Tres fechas del mes de octubre resaltan en la vida de Ernesto Guevara de la Serna, o más bien el Che, como se le conoce a nivel global. El día tres Fidel Castro leyó su carta de despedida, el nueve fue asesinado en una escuelita rural de Bolivia y un día cinco fue fundada la ciudad argentina de Rosario, donde nació.
Del Che hay poco que no se haya escrito ya. Su personalidad excepcional, su carácter vertical y justiciero, su pasión humanista y su largo y accidentado peregrinar por la vida, lo hacen acreedor de muchísimas historias y anécdotas.
No muchas personas hay en el Mundo que no se dejen seducir en algún momento de sus vidas por las prebendas de alguna posición ventajosa y mucho más fácil es caer en esa tentación a quienes alcanzan determinados lugares en las escalas del poder.
Para el Guerrillero Heroico haber sido comandante, jefe de la columna del Ejército Rebelde que libró una de las batallas más trascendentes de la guerra; ministro de Industrias; presidente del Banco Nacional de Cuba o representante del país ante la Organización de Naciones Unidas, no fueron motivos de los que decidiera sacar ventajas.
Su austeridad y sencillez eran proverbiales, quienes trabajaron cerca de él han dado fe de ello en múltiples relatos y hay algunos que todavía están por escribirse.
Otra virtud que le caracterizaba fue la modestia, nunca tuvo reparos en aprender de quienes sabían más que él en cualquier tema y esta cualidad, sumada a su inteligencia natural y su avidez por estudiar, le permitieron cumplir con eficiencia y sabiduría cualquier tarea que se le asignara.

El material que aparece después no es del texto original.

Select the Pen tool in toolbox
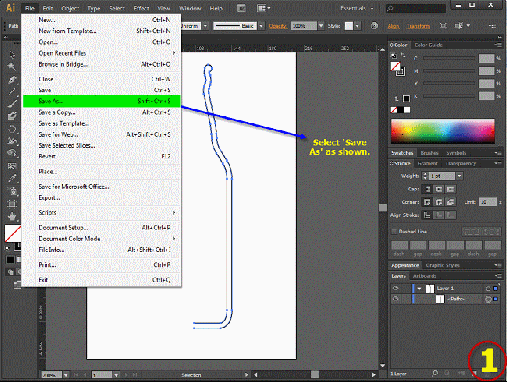 12,79
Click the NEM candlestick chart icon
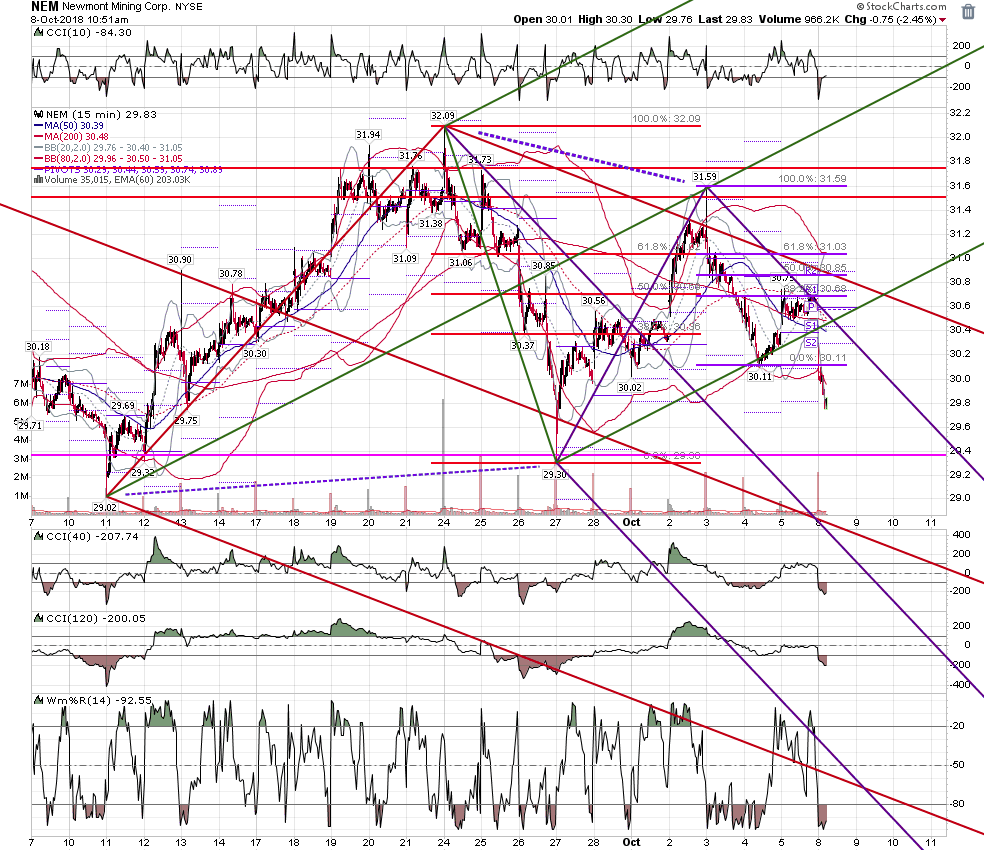The width and height of the screenshot is (984, 850). (38, 114)
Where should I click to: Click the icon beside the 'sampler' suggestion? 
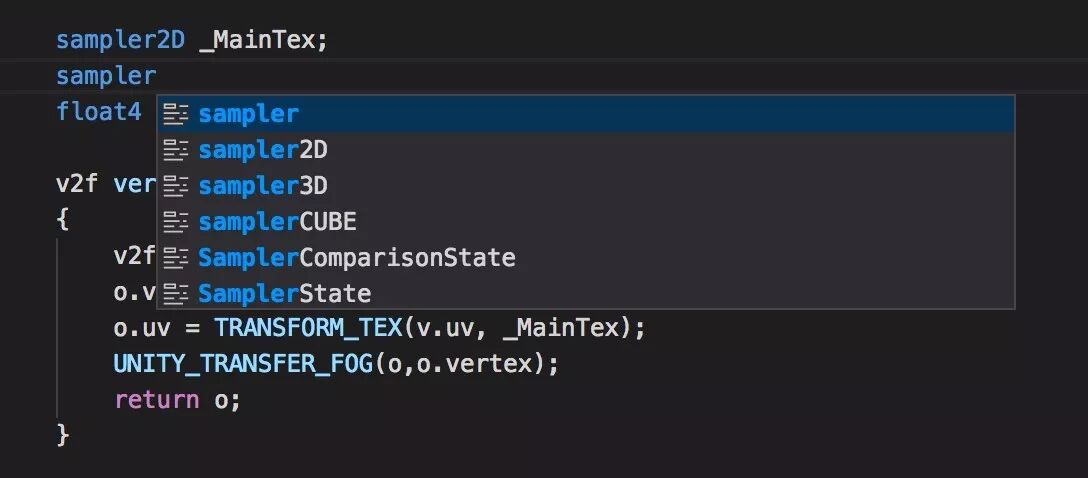click(x=176, y=114)
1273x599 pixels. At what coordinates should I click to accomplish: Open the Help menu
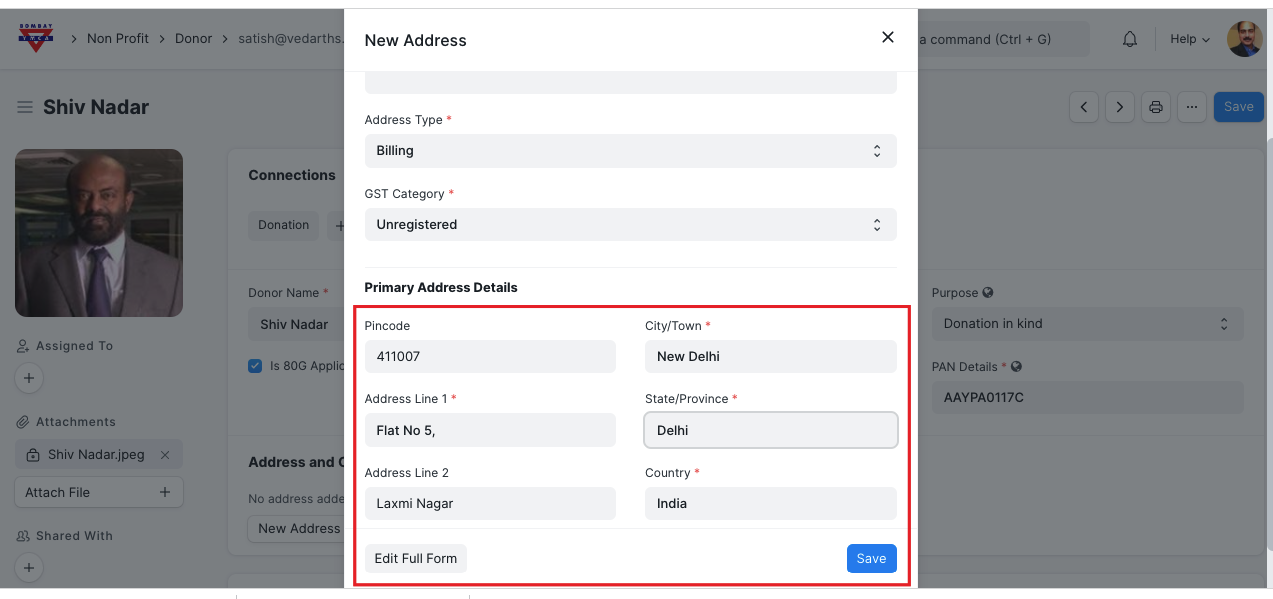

Sobresale en su legado su pensamiento económico, del cual todavía queda mucho por analizar y aplicar.
Guevara fue un hombre culto a la vez que un hombre de acción. Su sensibilidad se manifiesta en su discurso, más allá de lo áspero de su voz, y de su carácter que a muchos pudo parecerle seco por la sinceridad en expresar sus pensamientos y de su intransigencia.
Solo es necesario leer algunos de sus textos para encontrar la poesía. En la carta escrita a sus padres, cuando partió de Cuba para llevar la lucha por la liberación a otros países, escribió: “Otra vez siento bajo mis talones el costillar de Rocinante, vuelvo al camino con mi adarga al brazo”.
En esa frase se resume su ideal de afrontar las empresas justas y necesarias por imposibles que pudieran parecer.
Hay mucho de José Martí en Ernesto Guevara, su patria es la humanidad y su propósito hacer que los árboles se pongan en fila para cortarle el paso al gigante de las siete leguas, cosa que América Latina está haciendo en esta época. Así su legado se extiende en el tiempo y el espacio.
El asesino ebrio que tiró del gatillo aquel 9 de octubre de 1967 en la escuelita de La Higuera no mató al Ché, lo llevó a la inmortalidad, elevándolo al rango de icono universal.